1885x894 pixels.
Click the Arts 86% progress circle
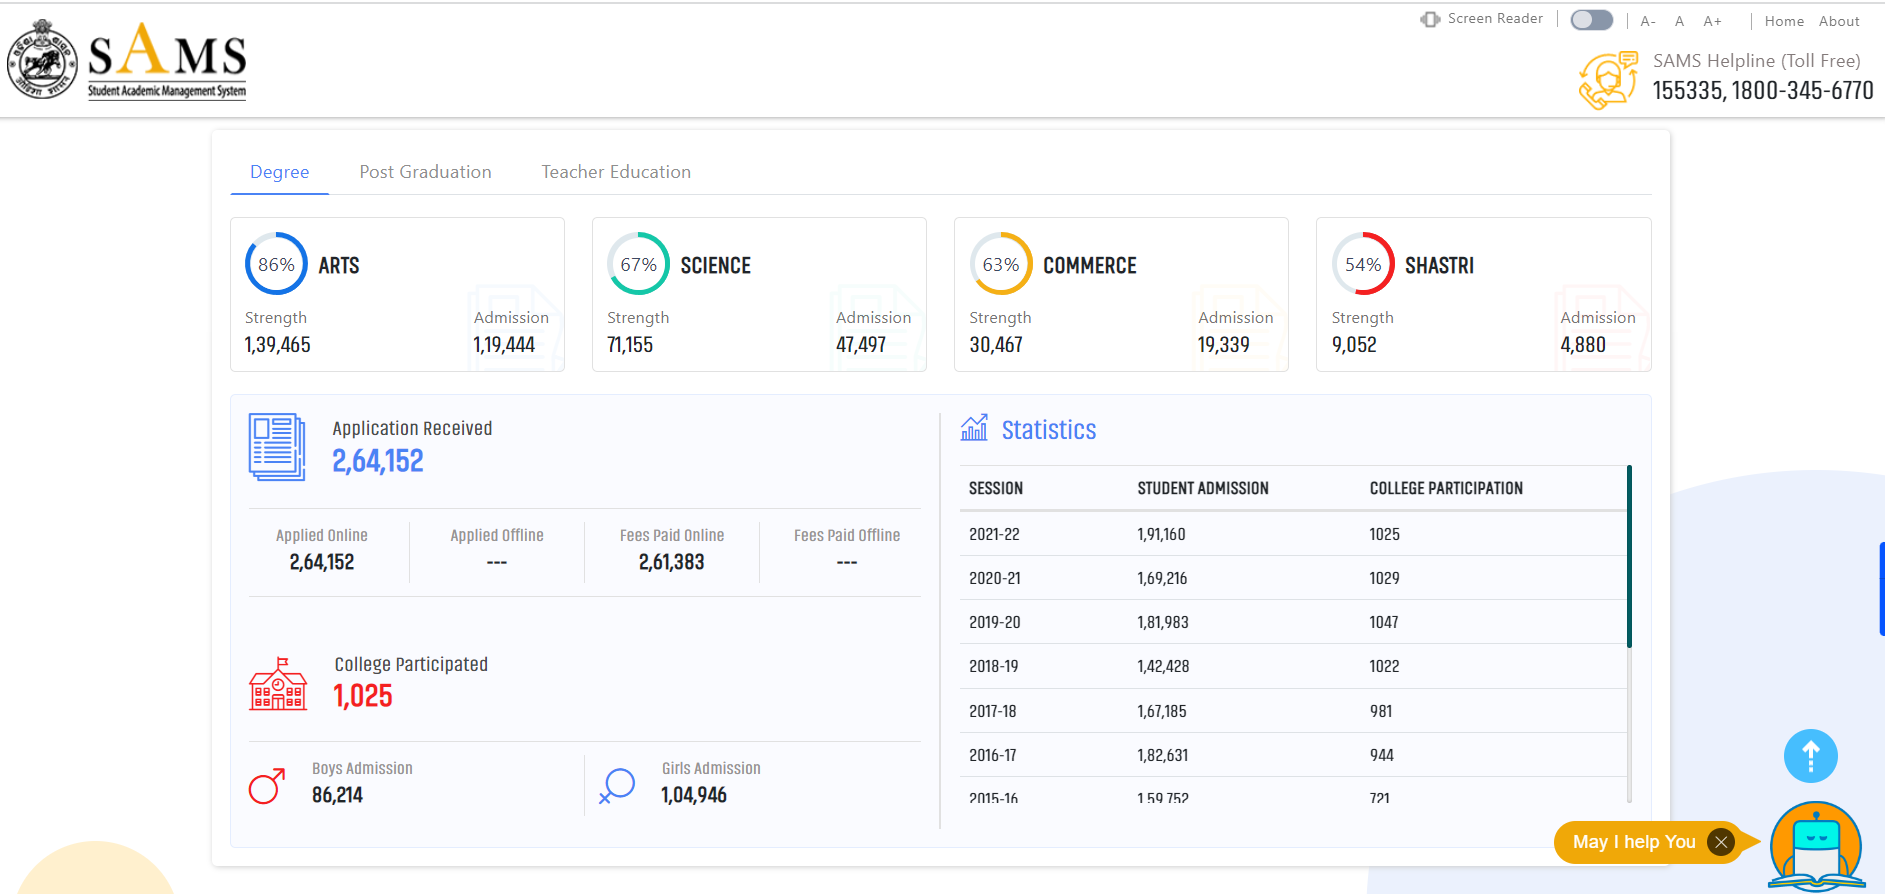point(276,264)
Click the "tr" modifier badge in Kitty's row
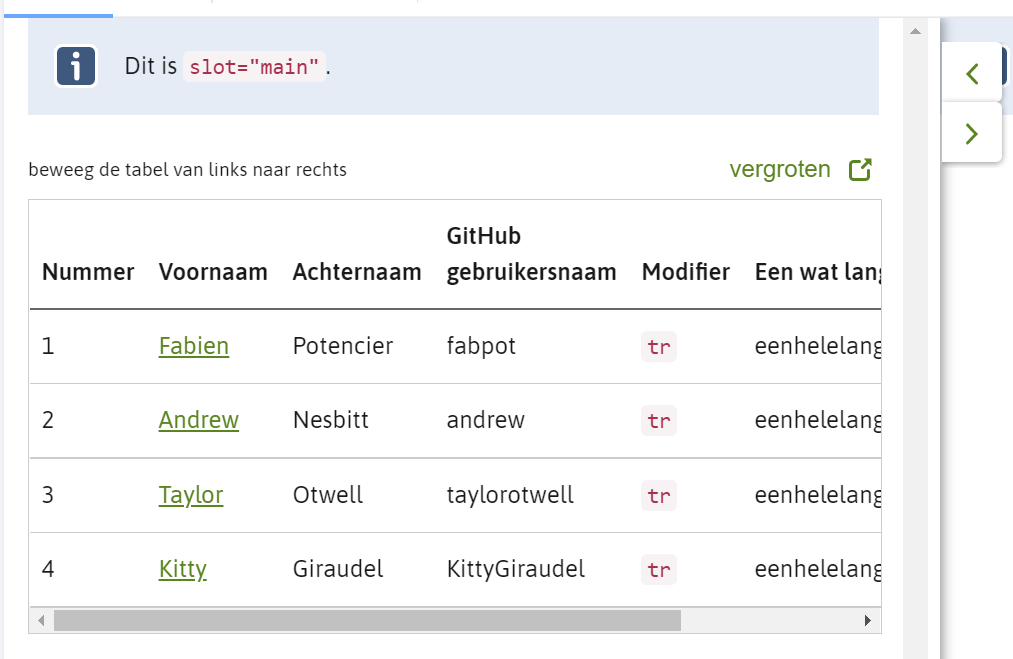 click(658, 570)
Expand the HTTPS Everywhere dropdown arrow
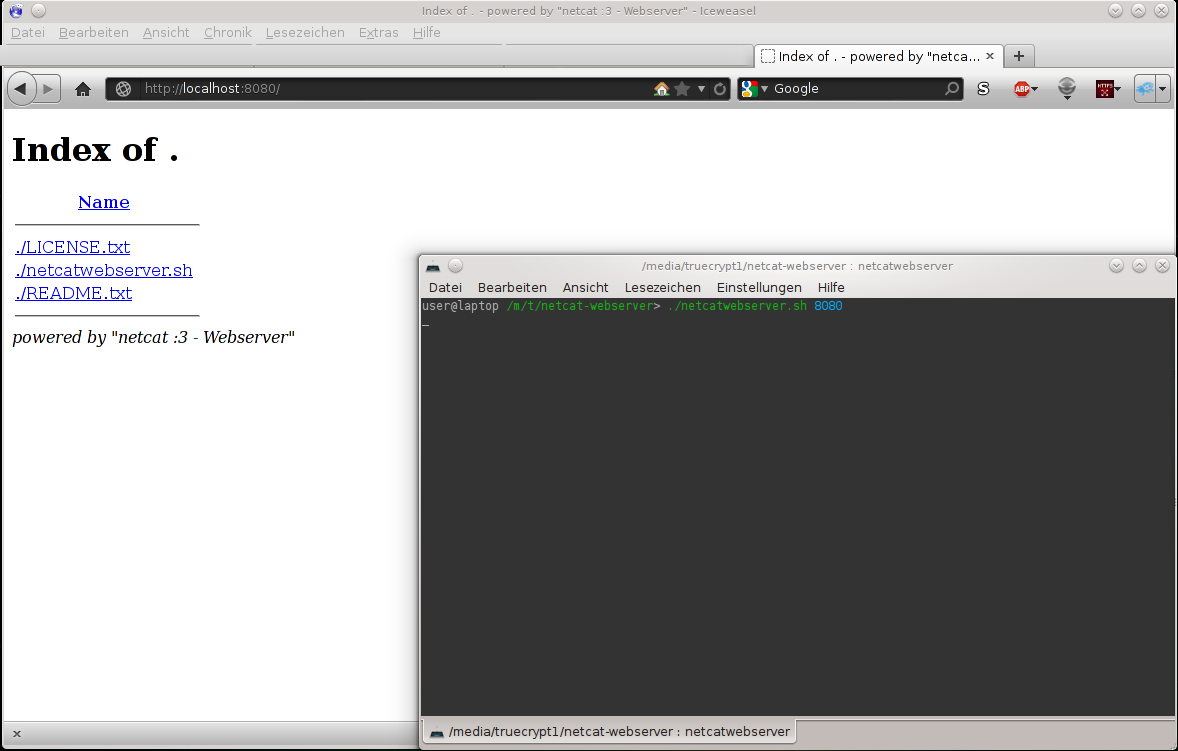Image resolution: width=1178 pixels, height=751 pixels. coord(1118,88)
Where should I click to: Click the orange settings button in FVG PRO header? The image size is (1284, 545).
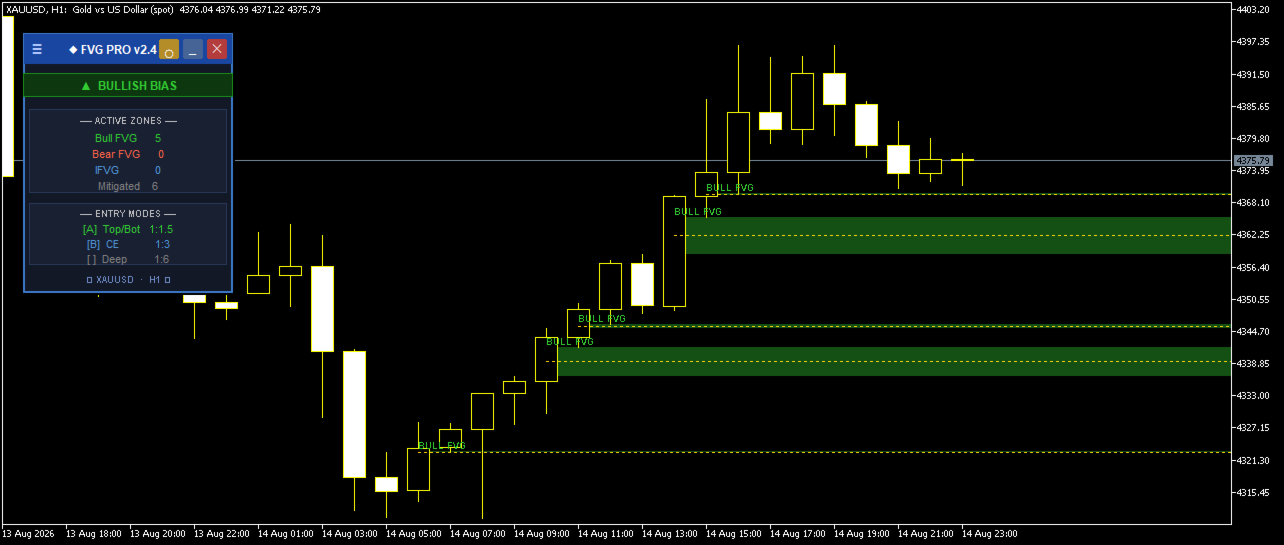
..........
## Problem requirements
Pictures stay out; everything else in the records gets copied exactly.

## Exercise output
1885x894 pixels.
Click the Arts 86% progress circle
point(276,264)
Click the "tr" modifier badge in Kitty's row
 click(658, 570)
Expand the HTTPS Everywhere dropdown arrow
Image resolution: width=1178 pixels, height=751 pixels. coord(1118,88)
Where should I click to: Click the orange settings button in FVG PRO header? The image size is (1284, 545).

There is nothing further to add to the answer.